Howto install Pimox 7 on a Raspberry Pi 4 to host NethServer 7 and Fedora 34 as VMs

This howto describes the installation of Pimox 7 - Proxmox 7 on a Raspberry Pi 4. I think it could be useful for Nethserver ARM development to have more instances/snapshots of development and testing VMs.

Thanks to @fausp and @mark_nl for the great work in Install Nethserver on CentOS 7 armhf?

Install Pimox 7

Get debian bullseye daily image from https://raspi.debian.net/daily-images/ and flash to SD card:

wget https://raspi.debian.net/daily/raspi_4_bullseye.img.xz
xzcat raspi_4_bullseye.img.xz | dd of=/dev/mmcblk0 bs=64k oflag=dsync status=progress

In my case I used a SATA to USB adapter to use an SSD, I booted with SD card:

xzcat raspi_4_bullseye.img.xz | dd of=/dev/sda bs=64k oflag=dsync status=progress

For Windows you may use Etcher or Raspberry Imager to flash the SD card.

(Re)boot the Pi and login as root - there’s no password

# Enable SSH root login
nano /etc/ssh/sshd_config
add Permitrootlogin yes
systemctl restart sshd

# set root password
passwd

# update system
apt update;apt full-upgrade -y

# install needed packages
apt install git curl screen wget -y

# set interfaces
# I used IP address 192.168.1.30 with gateway 192.168.1.11
# and hostname pimox
echo "auto eth0
iface eth0 inet static
address 192.168.1.30/24
gateway 192.168.1.11" > /etc/network/interfaces.d/eth0

# set hostname and hosts
echo 'pimox' > /etc/hostname
echo '192.168.1.30	pimox' >> /etc/hosts

reboot

Use screen or tmux to make the installation process survive the network reconfiguration.

screen
curl https://raw.githubusercontent.com/pimox/pimox7/master/pimox.sh | sh

Use default settings, just press Enter

The SSH connection will be lost but you can reconnect to SSH session and reattach with screen -d;screen -r` to see the process finishing.

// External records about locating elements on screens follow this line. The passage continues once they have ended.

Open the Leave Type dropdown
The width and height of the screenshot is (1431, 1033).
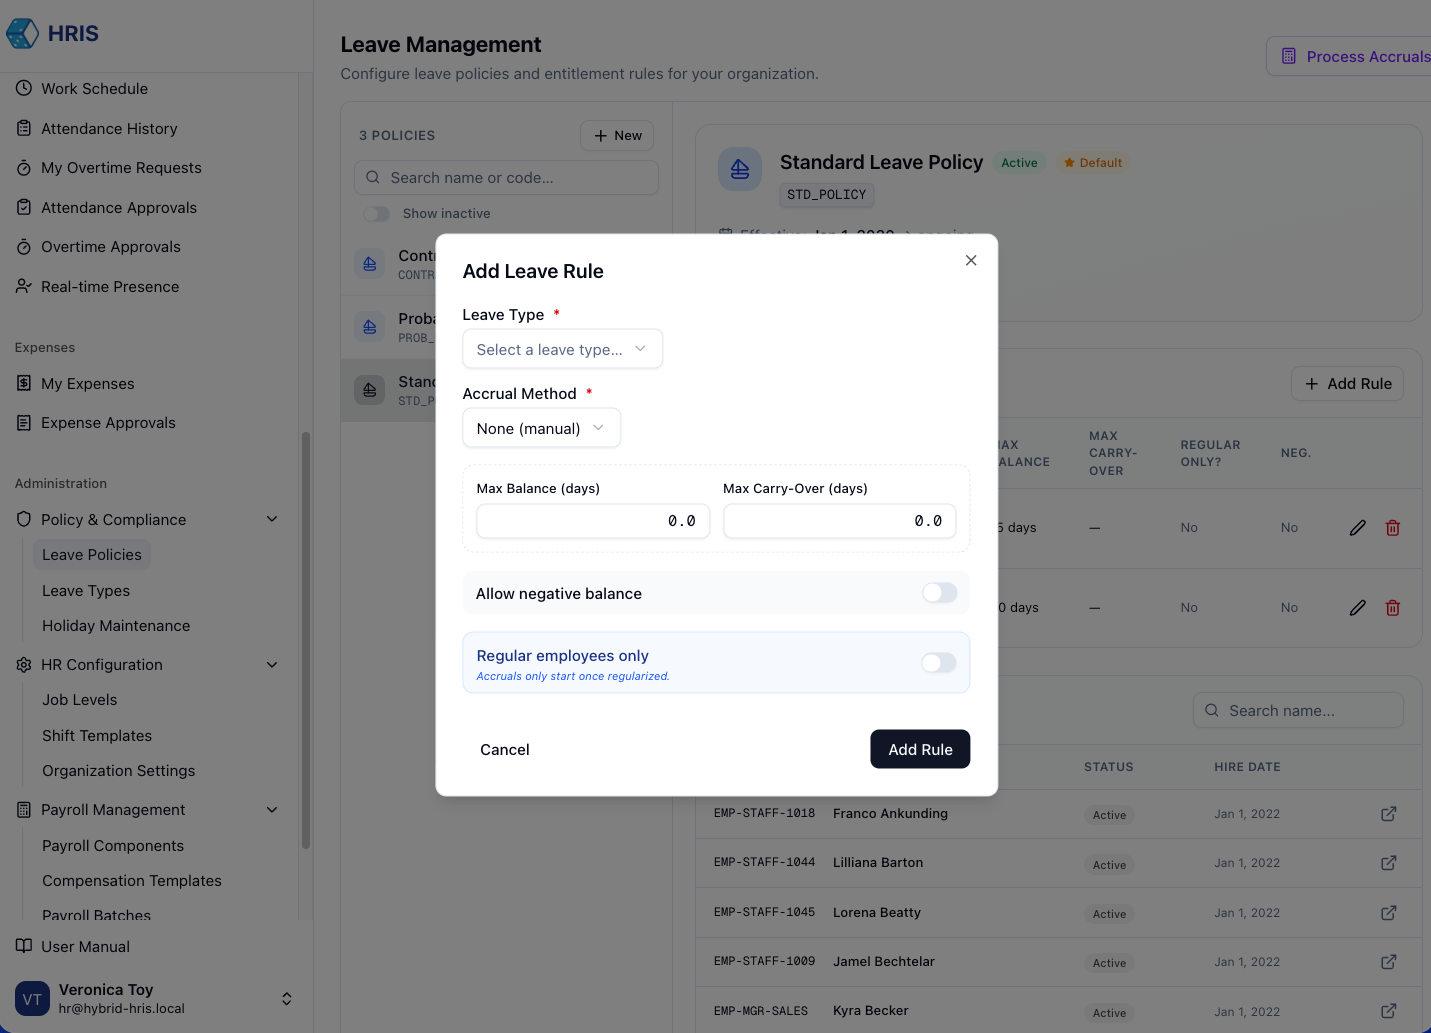[x=562, y=349]
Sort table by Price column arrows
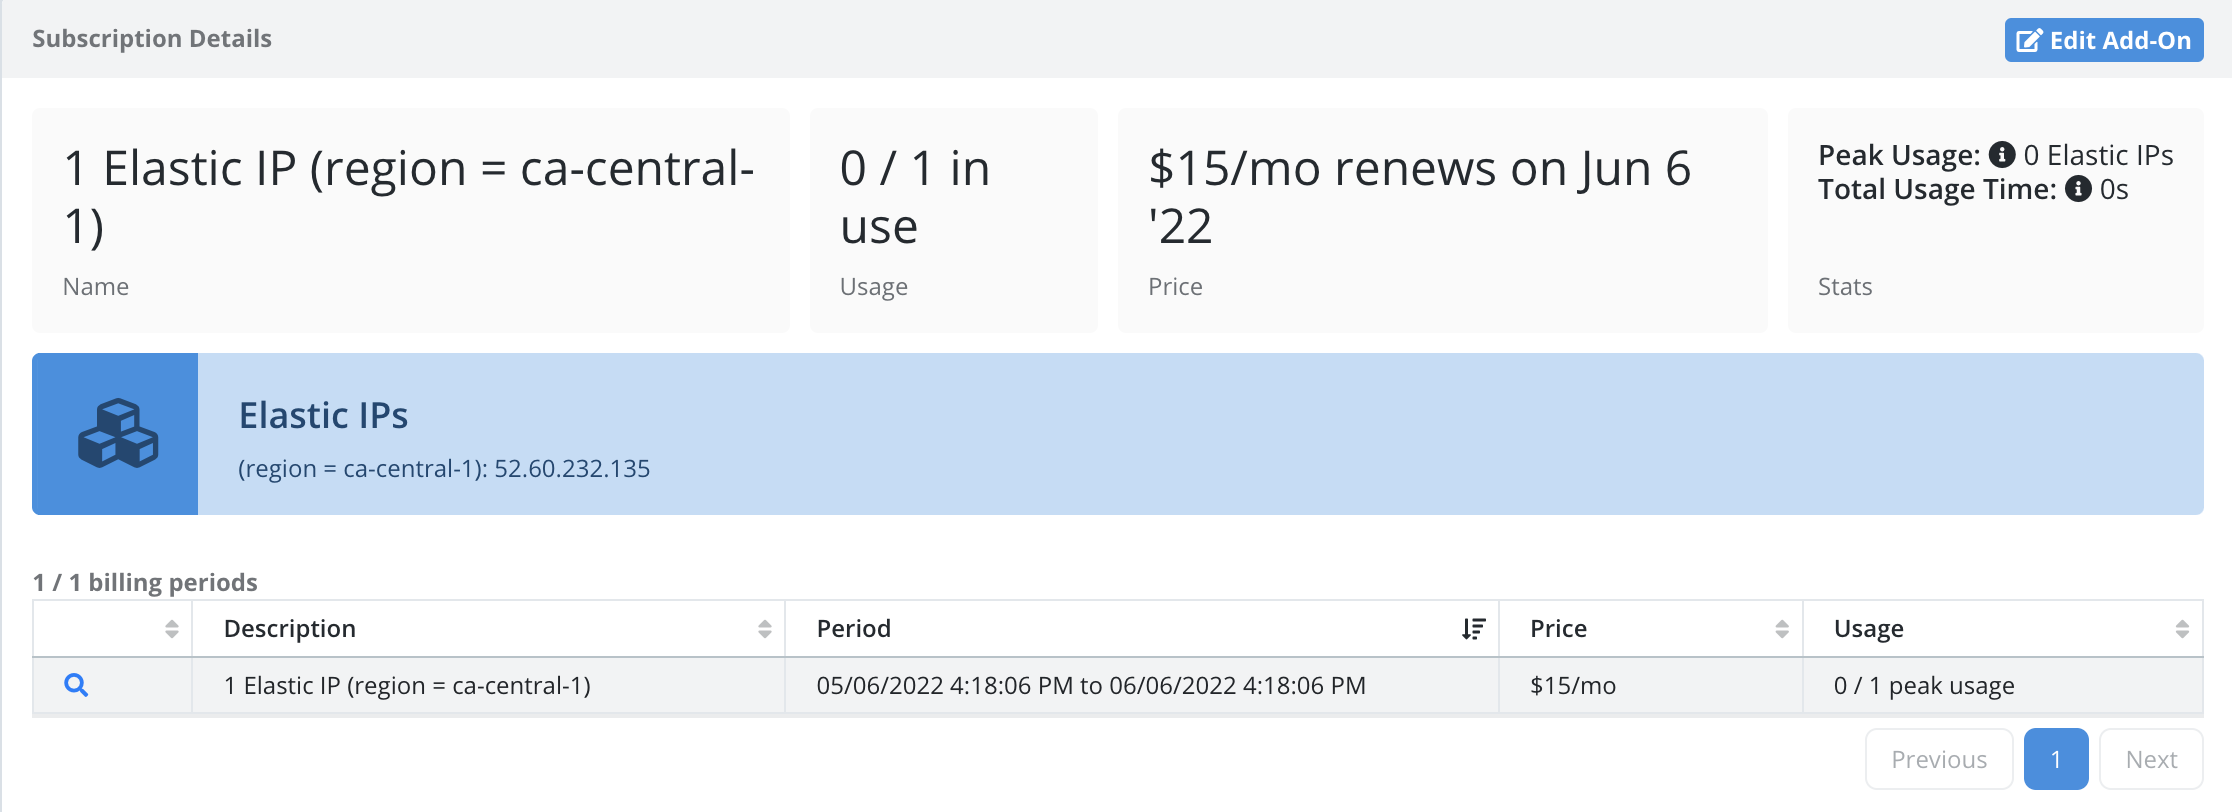Screen dimensions: 2232x812 click(1782, 628)
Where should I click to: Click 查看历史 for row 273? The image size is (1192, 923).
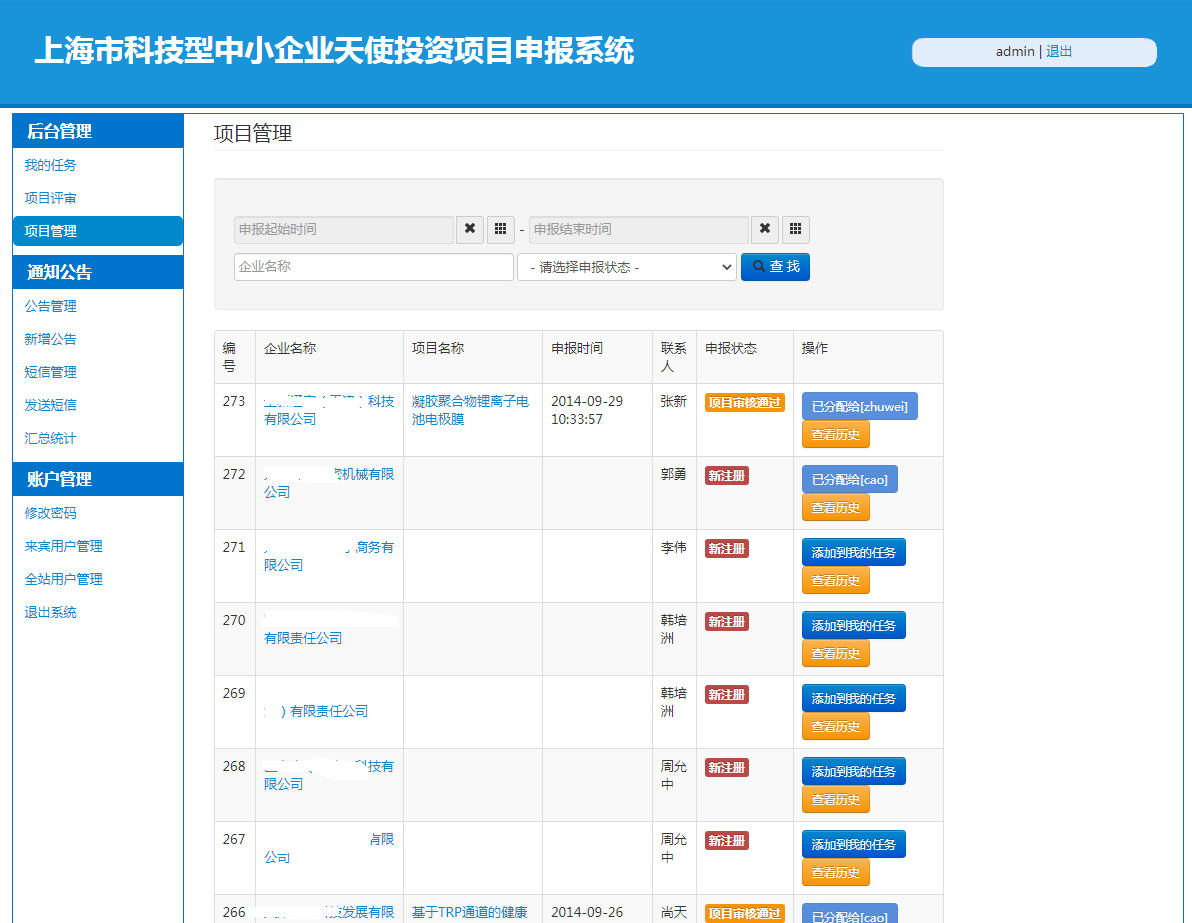835,434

Install Nethserver armhf VM on the Pimox7

@mark_nl provides a qcow2 image, download and extract it on the pimox:

wget https://github.com/markVnl/nethserver-createimg/releases/download/dev-qemu-efi/Nethserver-7.9.2009-Final-Qemu-Efi-armhfp.qcow2.xz
xz -T 0 -k -d Nethserver-7.9.2009-Final-Qemu-Efi-armhfp.qcow2.xz

Create a new VM (in my case with VM ID 100) in UI and name it, select no media and no firewall.
Detach and remove the hard disk of the VM in the VM Hardware view.

Import NethServer qcow disk to VM 100 to local_lvm storage in qcow2 format to make snapshots available:

qm importdisk 100 Nethserver-7.9.2009-Final-Qemu-Efi-armhfp.qcow2 local --format qcow2

Go to VM Hardware and double click the Hard Disk and “Add” it.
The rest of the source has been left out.